Department of Anatomy, Malaysia
*Corresponding author: Gargi Soni, Department of Anatomy, Malaysia
Submission: August 12, 2019;Published: August 22,2019
ISSN 2578-0379 Volume3 Issue1
The external anal sphincter is an elliptical cylinder of striated muscle that envelops the entire length of the inner tube of smooth muscle, but it ends slightly more distal than the internal anal sphincter. Knowledge of the exact anatomy of the anal sphincter complex is essential for management of pathology in this area. Many anatomical and radiological studies of the external anal sphincter have been conducted till date and yet there is no consistent and consensual description of EAS. Various researchers have described the anatomy of external anal sphincter; some authors suggested it to be a single continuous sheet; others described it to be a bilaminar structure and still further it was suggested to be a triple loop system. However, most of the modern-day anatomy and surgery textbooks describe the three parts of the external anal sphincter as subcutaneous, superficial and deep. Milligan & Morgan  reported that the external anal sphincter consists of subcutaneous, superficial and profundus components. Goligher et al.  on the other hand, found no suggestion of division of the external anal sphincter into separate parts: the muscle was considered to be a single continuous sheet.

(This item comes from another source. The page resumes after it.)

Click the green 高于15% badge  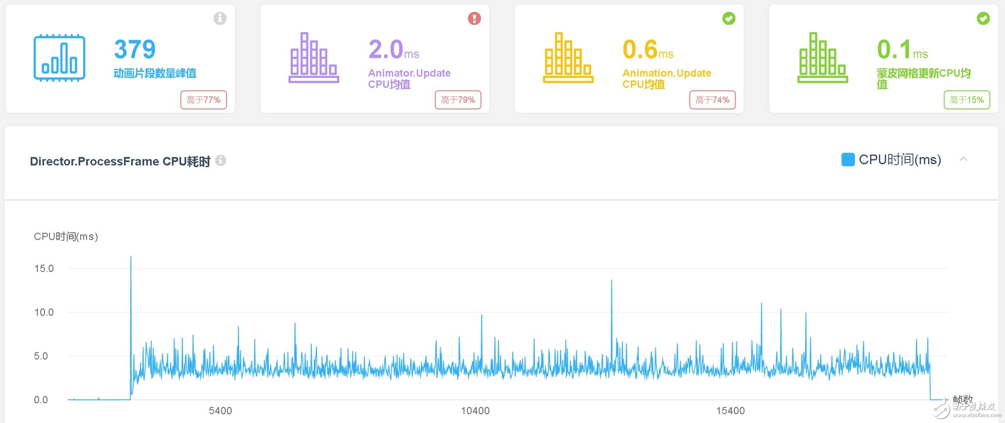click(966, 100)
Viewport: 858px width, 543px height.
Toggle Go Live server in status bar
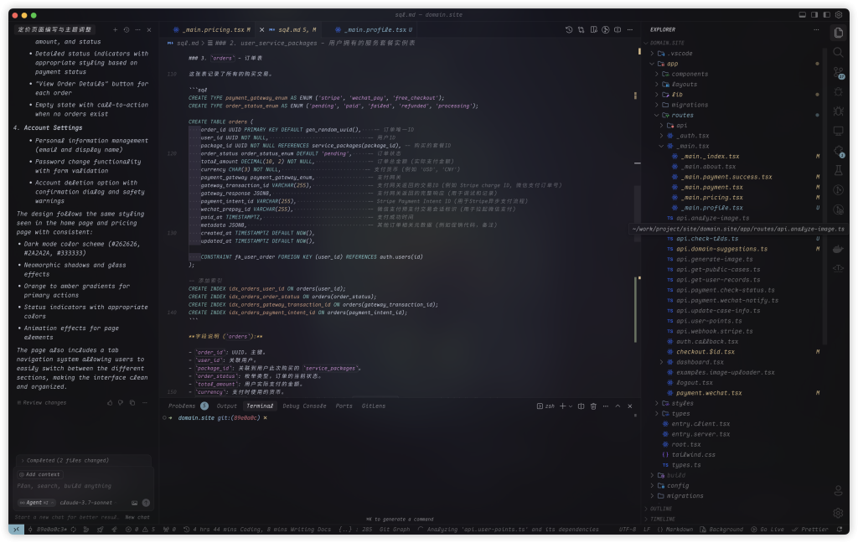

Oh & Kark  proposed a 2 compartment organization, a ‘superficial compartment’ (subcutaneous and superficial parts of EAS were included here) and the ‘deep compartment’ (comprising of the deep part of EAS and puborectalis), on the basis of the close anatomical relationship between each of these two pairs of muscles. Shafiq  suggested that external sphincter is composed of three separate U-shaped loops of fibers. The base loop (subcutaneous part) encircles the anus and some fibers are attached to the perianal skin. The intermediate loop (superficial part) surrounds the anal canal, attached posteriorly to the coccyx through the anococcygeal ligament and anteriorly to the perineal body. The top loop (deep part) surrounds the ano-rectal junction and loops forward as pubo-rectal sling to gain attachment to the lower part of the pubic bone. Shafiq considered the puborectalis as a part of the top loop of external anal sphincter and not belonging to levator ani.
These concepts were based on dissection studies, histological studies in three dimensional planes and often strengthened by surgical experience . The differences in the results of these authors might have originated from using different dissection techniques and the problematic dissection of the sphincteric complex. The advent of imaging technologies such as anal endosonographic and earlier magnetic resonance (MR) studies did not help resolve the confusion over EAS subdivisions. The divisions of the EAS are not visible on anal endosonographic . The earlier MR imaging studies used endoanal coils to improve visibility of sphincter structures. This had the disadvantage of distorting the sphincter complex. Both DeSouza et al.  and Williams et al.  found 3 subdivisions of the EAS similar to Lawson’s  observations. However, Hussain et al.  proposed that the EAS was indeed a two-part structure; the deep EAS was most likely the puborectalis muscle. These disagreements may have arisen from limited image quality of earlier MRI .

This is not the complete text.